By Yuanyi
With the rise of the AI revolution, various AI applications are emerging. It is widely recognized that AI applications heavily rely on GPU resources, which can be quite expensive. Therefore, reducing the cost of GPU resources has become a top priority for users. The combination of AI and Serverless technology offers a solution to effectively utilize resources on-demand and lower resource costs.
In cloud-native scenarios, is there an out-of-the-box, standardized, and open plan that meets these requirements? The answer is yes. Container Service for Kubernetes (ACK) Serverless provides the Knative + KServe solution, enabling users to quickly deploy AI inference services and utilize them as needed. When there are no requests, GPU resources can automatically scale down to 0, resulting in significant cost savings in AI scenarios.

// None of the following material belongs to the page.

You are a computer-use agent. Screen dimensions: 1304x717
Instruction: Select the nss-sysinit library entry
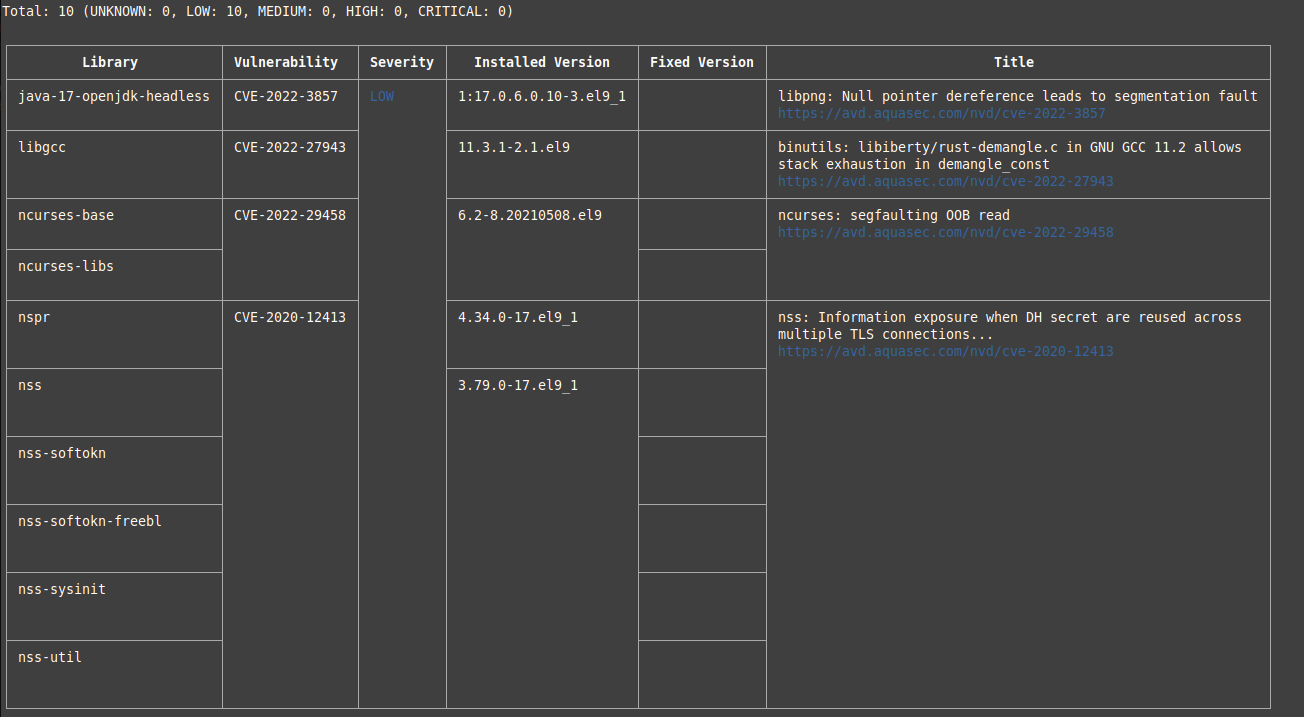[x=61, y=588]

ACK Serverless is a secure and reliable container service built on Alibaba Cloud's elastic computing infrastructure, fully compatible with the Kubernetes ecosystem. With ACK Serverless, you can quickly create Kubernetes container applications without the hassle of managing and maintaining Kubernetes clusters. It offers support for various GPU resource specifications and provides billing based on the actual resources consumed by your applications. For more information, see Billing of ACK Serverless clusters.
Knative is an open-source Serverless application architecture built on top of Kubernetes. It offers features such as automatic elasticity, scaling to zero, and canary release based on requests. By deploying Serverless applications with Knative, you can focus on developing application logic and utilize resources on-demand.
KServe provides a simple Kubernetes Custom Resource Definition (CRD) that can deploy single or multiple trained models to model service runtimes, including TFServing, TorchServe, Triton, and other inference servers. These model service runtimes offer pre-built model services, while KServe provides essential API primitives to facilitate the creation of custom model service runtimes. When deploying an inference model with InferenceService based on Knative, you can experience the following Serverless capabilities:
• Scale-to-zero
• Automatic elasticity based on Request Per Second (RPS), concurrency, and CPU/GPU metrics
• Versioning
• Traffic management
• Security authentication
• Out-of-the-box observability
The KServe Controller is primarily responsible for the control plane of the KServe model service. It coordinates the custom resources of InferenceService and creates Knative Services. It also enables autoscaling based on request traffic and scales down to zero when there is no incoming traffic.
In this article, we will deploy an InferenceService with a predictor that utilizes a scikit-learn model trained on the iris dataset. The dataset consists of three output categories: Iris Setosa (Index: 0), Iris Versicolour (Index: 1), and Iris Virginica (Index: 2). Ultimately, you can send an inference request to the deployed model to predict the corresponding category of iris.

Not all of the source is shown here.